I captured this split screen from Al Jazeera on my phone.
Each day this week Viv McWaters and I have been sharing experiences with a group of facilitators from many parts of the world. One theme to which we keep returning is the value of breaking out of one-to-many formats for meetings. We all know about death by powerpoint but we’re arguing that the failing extends way beyond slideshows to all sorts of keynotes panels and Q and A sessions. It costs a lot of money to get a group of people in a room together; how can we justify then simply having one person transmit information to them? If you want to transfer information one-to-many, why not do so over the net, in advance, allowing people to digest it at their leisure? So when they meet they can do what they can’t do well online, which is converse with access to all the cues and signals that are only possible when we gather face-to-face, body-to-body.
Of course, there’s a vast industry devoted to training people to give better presentations, But I often wonder if it would be better to stop pressuring people to do star turns and let them do what is more natural – which is to have conversations.
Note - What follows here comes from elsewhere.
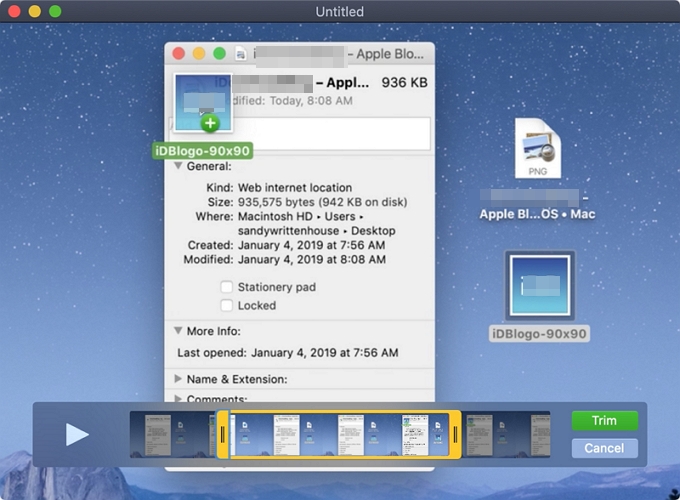Toggle the Stationery pad checkbox
Screen dimensions: 680x500
click(x=227, y=287)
Sometimes it’s argued that a conversational approach is likely to lead to misunderstandings, a la chinese whispers. Again, I’d say that’s where there’s a role for material sent in advance in words or video. And conversational formats offer more opportunities for errors to be identified, rather than magnified. And as we’ve learnt several times recently, it’s dead easy for phrases dropped into one-to-many presentations to be interpreted in a variety of ways anyway.
Viv shared a process nicknamed speed dating in a short talk. It was only in conversation two days later that a participant explained the he’d heard “speak dating” and had been puzzled throughout.
We also argue that setting up a format in which one person has status over others easily creates what we’re calling a Teacher Trance. The speaker gets repeated signals that he’s supposed to be authoritative, and becomes quite attached to the power and/or responsibility. The same applies in reverse to the audience, contributing to a feedback loop in which both become deluded… until the system breaks down.
So it’s interesting to return to my hotel room and see the Al Jazeera coverage of Libya. In this shot, on one side we see Gaddafi rambling on in front of an invited audience. Cutaways reveal row upon row of impassive faces… either bored or frightened or both. On the other side, are the crowds in Benghazi, who are passionate and colourful. One holds a sign saying what we’re hearing is a lie, such is the liveness of communications these days. Oh, you might say they are a little chaotic… but where is the energy? The dictatorship is ordered and ultimately fragile. The rebellion may has on clear leader, may appear chaotic, but starts to look like it will have the upper hand.
The Teacher (or Leader) Trance is pernicious, and it often sets itself up for a sudden collapse.